◆ DATA FOR THE TASK ◆
════
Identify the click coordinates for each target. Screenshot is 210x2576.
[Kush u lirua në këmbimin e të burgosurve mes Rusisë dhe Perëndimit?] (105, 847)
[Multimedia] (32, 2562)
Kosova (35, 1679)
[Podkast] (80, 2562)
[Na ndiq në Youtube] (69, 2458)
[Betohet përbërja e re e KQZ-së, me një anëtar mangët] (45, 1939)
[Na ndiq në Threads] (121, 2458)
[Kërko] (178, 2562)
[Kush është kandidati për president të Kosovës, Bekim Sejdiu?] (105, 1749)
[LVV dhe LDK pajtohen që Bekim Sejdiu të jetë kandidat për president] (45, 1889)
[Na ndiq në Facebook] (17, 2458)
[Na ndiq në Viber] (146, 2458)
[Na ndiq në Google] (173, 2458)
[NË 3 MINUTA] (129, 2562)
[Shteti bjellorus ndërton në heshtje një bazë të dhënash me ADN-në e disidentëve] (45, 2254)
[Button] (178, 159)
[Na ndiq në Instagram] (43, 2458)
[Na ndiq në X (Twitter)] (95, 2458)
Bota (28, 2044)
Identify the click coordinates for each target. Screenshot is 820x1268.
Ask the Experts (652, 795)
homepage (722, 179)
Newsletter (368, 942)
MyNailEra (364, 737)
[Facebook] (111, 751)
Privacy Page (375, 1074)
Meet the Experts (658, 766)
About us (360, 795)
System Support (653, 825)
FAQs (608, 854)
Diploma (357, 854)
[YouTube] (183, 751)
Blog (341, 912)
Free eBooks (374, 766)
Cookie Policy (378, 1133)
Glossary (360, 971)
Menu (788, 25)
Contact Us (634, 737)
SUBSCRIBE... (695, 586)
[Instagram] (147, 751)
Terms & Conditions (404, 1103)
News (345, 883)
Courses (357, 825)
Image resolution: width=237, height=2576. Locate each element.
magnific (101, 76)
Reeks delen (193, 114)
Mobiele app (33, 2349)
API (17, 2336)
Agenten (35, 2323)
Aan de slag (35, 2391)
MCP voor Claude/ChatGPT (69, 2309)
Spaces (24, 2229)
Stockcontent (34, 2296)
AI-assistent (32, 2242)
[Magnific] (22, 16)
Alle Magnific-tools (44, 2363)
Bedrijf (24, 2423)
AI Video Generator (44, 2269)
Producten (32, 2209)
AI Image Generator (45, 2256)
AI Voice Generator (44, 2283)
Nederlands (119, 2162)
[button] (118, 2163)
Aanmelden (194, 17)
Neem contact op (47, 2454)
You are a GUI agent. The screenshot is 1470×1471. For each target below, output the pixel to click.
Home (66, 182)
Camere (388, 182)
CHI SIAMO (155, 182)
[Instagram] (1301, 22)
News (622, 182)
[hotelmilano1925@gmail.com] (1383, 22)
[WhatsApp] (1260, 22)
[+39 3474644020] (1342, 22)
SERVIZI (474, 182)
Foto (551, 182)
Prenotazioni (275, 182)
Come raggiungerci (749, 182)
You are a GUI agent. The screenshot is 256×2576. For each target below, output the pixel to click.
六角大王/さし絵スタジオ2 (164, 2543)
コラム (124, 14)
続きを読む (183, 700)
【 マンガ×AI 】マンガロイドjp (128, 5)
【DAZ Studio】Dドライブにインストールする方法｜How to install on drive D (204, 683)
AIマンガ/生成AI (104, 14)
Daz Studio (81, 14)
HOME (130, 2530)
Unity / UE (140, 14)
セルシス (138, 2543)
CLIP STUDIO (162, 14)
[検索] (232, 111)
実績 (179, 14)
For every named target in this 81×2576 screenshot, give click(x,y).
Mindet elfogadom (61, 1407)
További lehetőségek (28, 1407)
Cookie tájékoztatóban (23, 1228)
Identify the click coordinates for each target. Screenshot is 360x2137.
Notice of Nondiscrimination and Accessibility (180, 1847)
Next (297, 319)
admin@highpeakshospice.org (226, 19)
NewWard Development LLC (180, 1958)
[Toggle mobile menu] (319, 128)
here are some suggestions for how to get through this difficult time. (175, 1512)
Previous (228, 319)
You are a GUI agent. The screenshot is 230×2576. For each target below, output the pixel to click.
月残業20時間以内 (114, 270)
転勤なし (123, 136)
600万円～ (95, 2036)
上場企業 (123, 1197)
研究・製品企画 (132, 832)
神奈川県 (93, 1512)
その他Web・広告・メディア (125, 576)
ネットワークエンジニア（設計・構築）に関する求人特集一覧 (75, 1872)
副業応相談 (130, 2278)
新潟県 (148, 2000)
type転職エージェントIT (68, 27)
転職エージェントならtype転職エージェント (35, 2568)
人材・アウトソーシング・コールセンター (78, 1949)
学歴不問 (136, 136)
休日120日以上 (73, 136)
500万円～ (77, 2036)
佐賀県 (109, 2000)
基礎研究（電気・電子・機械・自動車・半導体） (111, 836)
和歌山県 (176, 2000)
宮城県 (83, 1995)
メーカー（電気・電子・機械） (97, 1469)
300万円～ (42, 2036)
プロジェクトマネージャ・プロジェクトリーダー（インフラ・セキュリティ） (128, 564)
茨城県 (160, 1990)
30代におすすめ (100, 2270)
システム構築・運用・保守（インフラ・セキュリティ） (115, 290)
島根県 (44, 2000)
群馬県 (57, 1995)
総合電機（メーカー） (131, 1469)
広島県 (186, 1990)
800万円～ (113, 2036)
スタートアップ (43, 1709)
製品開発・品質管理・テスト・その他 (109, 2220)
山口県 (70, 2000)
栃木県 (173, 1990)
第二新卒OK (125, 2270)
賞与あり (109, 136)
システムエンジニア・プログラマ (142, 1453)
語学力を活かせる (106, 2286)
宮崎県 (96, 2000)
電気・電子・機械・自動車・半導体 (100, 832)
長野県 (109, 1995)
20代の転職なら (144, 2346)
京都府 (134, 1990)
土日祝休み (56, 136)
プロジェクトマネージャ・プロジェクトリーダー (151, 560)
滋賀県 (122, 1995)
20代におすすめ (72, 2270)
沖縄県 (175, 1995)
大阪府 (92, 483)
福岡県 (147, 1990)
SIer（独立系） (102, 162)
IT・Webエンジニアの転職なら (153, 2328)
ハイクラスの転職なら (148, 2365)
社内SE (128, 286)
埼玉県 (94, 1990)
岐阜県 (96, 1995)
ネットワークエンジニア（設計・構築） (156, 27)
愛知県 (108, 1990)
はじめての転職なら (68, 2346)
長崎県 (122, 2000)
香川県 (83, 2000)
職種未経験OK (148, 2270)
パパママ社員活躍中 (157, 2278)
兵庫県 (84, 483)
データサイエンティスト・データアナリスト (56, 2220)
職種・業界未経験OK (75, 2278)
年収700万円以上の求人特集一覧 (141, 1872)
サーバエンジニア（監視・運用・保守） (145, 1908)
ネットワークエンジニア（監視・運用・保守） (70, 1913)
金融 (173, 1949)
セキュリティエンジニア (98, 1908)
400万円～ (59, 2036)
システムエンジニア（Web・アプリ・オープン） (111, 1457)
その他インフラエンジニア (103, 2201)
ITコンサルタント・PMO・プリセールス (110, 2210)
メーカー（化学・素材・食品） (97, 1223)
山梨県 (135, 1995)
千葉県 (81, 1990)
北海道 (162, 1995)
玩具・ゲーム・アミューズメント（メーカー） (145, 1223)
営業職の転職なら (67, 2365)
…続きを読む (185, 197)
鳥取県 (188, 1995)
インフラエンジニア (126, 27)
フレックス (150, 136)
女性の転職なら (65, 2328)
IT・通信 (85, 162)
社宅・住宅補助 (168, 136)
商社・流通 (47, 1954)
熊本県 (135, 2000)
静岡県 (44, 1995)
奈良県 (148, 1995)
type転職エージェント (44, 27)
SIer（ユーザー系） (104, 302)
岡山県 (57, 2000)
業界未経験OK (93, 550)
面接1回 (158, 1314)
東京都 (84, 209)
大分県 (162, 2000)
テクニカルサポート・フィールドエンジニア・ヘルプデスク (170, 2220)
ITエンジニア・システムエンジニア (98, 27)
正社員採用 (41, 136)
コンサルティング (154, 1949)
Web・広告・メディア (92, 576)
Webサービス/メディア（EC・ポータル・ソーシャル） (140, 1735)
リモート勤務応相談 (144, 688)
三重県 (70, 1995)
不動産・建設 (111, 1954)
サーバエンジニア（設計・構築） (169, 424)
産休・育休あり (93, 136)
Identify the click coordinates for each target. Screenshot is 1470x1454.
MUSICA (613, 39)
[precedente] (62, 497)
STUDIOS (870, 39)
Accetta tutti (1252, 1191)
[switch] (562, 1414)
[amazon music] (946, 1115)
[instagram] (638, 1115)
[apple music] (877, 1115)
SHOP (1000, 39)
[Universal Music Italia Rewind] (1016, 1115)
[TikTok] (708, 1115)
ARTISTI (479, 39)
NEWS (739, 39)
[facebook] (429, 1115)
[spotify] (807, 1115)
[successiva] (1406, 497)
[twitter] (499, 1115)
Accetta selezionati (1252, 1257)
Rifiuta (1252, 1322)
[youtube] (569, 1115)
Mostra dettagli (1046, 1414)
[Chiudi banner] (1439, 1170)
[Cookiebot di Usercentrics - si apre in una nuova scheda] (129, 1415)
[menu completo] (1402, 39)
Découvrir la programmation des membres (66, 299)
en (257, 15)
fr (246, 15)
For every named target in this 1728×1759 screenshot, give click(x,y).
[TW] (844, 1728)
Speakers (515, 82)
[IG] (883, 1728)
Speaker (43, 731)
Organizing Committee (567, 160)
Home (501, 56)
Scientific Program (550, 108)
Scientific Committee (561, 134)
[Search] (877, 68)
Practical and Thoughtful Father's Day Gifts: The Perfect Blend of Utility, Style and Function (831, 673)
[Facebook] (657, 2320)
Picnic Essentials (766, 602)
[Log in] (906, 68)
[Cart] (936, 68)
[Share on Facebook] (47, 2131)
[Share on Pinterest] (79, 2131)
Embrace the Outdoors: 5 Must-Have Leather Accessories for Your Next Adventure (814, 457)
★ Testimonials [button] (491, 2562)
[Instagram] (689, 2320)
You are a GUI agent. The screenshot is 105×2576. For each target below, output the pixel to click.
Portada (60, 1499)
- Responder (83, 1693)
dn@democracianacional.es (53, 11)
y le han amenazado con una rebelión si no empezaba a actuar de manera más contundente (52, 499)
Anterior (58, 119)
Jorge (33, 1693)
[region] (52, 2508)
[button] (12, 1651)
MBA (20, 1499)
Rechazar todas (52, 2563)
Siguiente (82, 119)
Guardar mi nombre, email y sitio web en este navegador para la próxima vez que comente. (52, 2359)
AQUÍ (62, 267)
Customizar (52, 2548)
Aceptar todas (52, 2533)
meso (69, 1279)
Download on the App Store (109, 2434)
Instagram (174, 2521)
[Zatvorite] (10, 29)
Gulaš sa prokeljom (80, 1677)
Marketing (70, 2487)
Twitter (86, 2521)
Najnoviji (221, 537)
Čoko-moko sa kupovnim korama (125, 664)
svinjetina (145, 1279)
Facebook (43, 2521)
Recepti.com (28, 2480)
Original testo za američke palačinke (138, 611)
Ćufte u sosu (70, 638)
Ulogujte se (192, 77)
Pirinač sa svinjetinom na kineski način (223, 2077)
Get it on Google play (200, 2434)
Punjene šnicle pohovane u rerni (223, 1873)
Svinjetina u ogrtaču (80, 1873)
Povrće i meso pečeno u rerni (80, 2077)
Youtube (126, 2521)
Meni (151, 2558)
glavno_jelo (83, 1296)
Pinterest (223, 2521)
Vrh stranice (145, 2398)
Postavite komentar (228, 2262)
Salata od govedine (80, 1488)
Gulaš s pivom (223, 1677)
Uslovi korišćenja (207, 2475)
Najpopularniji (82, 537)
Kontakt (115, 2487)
════
◆ INSTRUCTIONS FOR THE TASK ◆
Check the lines above for the word "each" and give the number of lines where it appears, with no other text.

◆ THE COMPLETED TASK ◆
9